[Saved entries]
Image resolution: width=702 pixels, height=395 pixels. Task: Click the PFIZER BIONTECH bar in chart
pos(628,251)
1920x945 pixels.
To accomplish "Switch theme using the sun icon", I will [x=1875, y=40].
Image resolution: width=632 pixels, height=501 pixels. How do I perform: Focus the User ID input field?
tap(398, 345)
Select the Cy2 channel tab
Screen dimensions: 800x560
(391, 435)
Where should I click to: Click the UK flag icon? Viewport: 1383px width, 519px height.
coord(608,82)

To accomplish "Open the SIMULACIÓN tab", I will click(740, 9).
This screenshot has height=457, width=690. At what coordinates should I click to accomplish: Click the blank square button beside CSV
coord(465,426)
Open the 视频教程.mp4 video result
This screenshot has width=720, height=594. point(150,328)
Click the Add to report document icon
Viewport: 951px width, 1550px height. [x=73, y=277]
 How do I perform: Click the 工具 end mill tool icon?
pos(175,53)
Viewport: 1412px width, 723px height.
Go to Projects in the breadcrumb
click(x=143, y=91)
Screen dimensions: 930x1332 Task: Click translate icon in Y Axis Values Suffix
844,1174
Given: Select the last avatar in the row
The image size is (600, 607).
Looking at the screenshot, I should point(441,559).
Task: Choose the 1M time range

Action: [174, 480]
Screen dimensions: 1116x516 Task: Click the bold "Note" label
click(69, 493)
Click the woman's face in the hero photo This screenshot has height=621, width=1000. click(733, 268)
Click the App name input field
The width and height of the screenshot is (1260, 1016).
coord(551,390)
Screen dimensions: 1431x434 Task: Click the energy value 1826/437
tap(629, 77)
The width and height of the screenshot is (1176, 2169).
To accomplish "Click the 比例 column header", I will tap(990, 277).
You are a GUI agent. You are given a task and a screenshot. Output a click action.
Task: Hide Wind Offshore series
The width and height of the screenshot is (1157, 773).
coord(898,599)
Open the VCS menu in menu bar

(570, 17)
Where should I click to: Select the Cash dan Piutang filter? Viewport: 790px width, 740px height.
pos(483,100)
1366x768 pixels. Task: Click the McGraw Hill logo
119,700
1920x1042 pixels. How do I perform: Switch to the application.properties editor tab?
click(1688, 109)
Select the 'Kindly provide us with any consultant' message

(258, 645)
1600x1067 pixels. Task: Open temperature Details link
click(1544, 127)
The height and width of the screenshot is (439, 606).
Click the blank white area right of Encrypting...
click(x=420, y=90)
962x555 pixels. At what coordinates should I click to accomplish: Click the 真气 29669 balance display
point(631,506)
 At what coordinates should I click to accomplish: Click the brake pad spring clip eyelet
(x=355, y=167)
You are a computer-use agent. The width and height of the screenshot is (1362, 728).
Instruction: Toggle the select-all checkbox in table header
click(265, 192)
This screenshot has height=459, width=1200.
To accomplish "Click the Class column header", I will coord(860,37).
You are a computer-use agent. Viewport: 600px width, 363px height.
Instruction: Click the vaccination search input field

Exercise instructions:
The records above must each be restated exactly as they stand.

Task answer:
Image resolution: width=702 pixels, height=395 pixels. Task: Click the PFIZER BIONTECH bar in chart
pos(628,251)
1920x945 pixels.
To accomplish "Switch theme using the sun icon", I will [x=1875, y=40].
Image resolution: width=632 pixels, height=501 pixels. How do I perform: Focus the User ID input field?
tap(398, 345)
Select the Cy2 channel tab
Screen dimensions: 800x560
(391, 435)
Where should I click to: Click the UK flag icon? Viewport: 1383px width, 519px height.
coord(608,82)

To accomplish "Open the SIMULACIÓN tab", I will click(740, 9).
This screenshot has height=457, width=690. At what coordinates should I click to accomplish: Click the blank square button beside CSV
coord(465,426)
Open the 视频教程.mp4 video result
This screenshot has width=720, height=594. point(150,328)
Click the Add to report document icon
Viewport: 951px width, 1550px height. [x=73, y=277]
 How do I perform: Click the 工具 end mill tool icon?
pos(175,53)
Viewport: 1412px width, 723px height.
Go to Projects in the breadcrumb
click(x=143, y=91)
Screen dimensions: 930x1332 Task: Click translate icon in Y Axis Values Suffix
844,1174
Given: Select the last avatar in the row
The image size is (600, 607).
Looking at the screenshot, I should point(441,559).
Task: Choose the 1M time range

Action: [174, 480]
Screen dimensions: 1116x516 Task: Click the bold "Note" label
click(69, 493)
Click the woman's face in the hero photo This screenshot has height=621, width=1000. click(733, 268)
Click the App name input field
The width and height of the screenshot is (1260, 1016).
coord(551,390)
Screen dimensions: 1431x434 Task: Click the energy value 1826/437
tap(629, 77)
The width and height of the screenshot is (1176, 2169).
To accomplish "Click the 比例 column header", I will tap(990, 277).
You are a GUI agent. You are given a task and a screenshot. Output a click action.
Task: Hide Wind Offshore series
The width and height of the screenshot is (1157, 773).
coord(898,599)
Open the VCS menu in menu bar

(570, 17)
Where should I click to: Select the Cash dan Piutang filter? Viewport: 790px width, 740px height.
pos(483,100)
1366x768 pixels. Task: Click the McGraw Hill logo
119,700
1920x1042 pixels. How do I perform: Switch to the application.properties editor tab?
click(1688, 109)
Select the 'Kindly provide us with any consultant' message

(258, 645)
1600x1067 pixels. Task: Open temperature Details link
click(1544, 127)
The height and width of the screenshot is (439, 606).
Click the blank white area right of Encrypting...
click(x=420, y=90)
962x555 pixels. At what coordinates should I click to accomplish: Click the 真气 29669 balance display
point(631,506)
 At what coordinates should I click to accomplish: Click the brake pad spring clip eyelet
(x=355, y=167)
You are a computer-use agent. The width and height of the screenshot is (1362, 728).
Instruction: Toggle the select-all checkbox in table header
click(265, 192)
This screenshot has height=459, width=1200.
To accomplish "Click the Class column header", I will coord(860,37).
You are a computer-use agent. Viewport: 600px width, 363px height.
Instruction: Click the vaccination search input field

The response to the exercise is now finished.